### What is required
Where the word "Image" occurs in a line of the listing below, copy that line.

### Input
== Segment start ==
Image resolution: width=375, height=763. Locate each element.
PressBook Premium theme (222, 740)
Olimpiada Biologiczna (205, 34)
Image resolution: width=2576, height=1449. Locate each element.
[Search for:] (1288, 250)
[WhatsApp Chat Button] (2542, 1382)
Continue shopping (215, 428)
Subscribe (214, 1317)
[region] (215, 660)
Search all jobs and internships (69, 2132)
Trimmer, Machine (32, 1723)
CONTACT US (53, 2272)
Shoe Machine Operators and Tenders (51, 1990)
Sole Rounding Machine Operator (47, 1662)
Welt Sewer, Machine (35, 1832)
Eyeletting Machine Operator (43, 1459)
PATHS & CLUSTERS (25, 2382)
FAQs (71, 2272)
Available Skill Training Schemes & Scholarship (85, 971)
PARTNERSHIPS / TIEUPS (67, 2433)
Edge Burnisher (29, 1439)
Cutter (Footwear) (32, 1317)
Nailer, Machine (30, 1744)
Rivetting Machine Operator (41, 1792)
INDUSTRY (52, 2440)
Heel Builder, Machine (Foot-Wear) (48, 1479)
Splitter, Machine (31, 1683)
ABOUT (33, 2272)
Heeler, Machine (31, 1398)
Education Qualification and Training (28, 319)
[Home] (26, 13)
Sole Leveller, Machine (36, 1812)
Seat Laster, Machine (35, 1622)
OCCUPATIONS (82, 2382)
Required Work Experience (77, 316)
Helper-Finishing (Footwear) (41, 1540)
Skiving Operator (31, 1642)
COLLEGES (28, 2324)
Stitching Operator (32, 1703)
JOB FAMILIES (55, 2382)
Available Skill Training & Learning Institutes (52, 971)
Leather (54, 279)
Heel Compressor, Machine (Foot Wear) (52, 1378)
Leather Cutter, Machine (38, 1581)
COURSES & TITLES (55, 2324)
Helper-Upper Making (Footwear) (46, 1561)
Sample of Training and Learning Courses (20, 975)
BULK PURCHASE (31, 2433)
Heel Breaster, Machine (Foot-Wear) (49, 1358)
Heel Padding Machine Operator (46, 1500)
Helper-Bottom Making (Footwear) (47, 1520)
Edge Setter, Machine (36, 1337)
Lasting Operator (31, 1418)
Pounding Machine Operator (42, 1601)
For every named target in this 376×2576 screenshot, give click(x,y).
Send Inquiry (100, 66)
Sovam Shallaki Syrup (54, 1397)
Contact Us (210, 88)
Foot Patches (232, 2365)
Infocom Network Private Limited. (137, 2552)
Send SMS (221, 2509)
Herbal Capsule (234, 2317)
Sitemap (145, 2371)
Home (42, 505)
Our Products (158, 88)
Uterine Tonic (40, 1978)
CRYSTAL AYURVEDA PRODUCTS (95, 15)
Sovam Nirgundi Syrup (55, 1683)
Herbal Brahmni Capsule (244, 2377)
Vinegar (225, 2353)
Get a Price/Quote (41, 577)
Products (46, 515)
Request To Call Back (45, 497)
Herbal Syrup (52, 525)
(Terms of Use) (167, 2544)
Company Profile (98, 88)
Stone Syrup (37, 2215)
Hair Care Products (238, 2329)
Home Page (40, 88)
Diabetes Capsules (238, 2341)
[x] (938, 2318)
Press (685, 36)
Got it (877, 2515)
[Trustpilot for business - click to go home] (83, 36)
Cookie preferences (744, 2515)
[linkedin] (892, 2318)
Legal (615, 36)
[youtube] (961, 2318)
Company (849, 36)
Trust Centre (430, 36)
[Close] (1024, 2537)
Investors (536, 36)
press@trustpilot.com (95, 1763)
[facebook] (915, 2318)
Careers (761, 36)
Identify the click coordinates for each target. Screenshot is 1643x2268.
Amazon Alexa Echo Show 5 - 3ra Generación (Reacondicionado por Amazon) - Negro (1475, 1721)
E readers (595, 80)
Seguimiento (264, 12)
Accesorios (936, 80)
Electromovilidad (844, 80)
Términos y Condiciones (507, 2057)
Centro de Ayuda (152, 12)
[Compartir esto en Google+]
== Segment end ==
### Response
Image resolution: width=375, height=763. Locate each element.
Image resolution: width=2576, height=1449. Locate each element.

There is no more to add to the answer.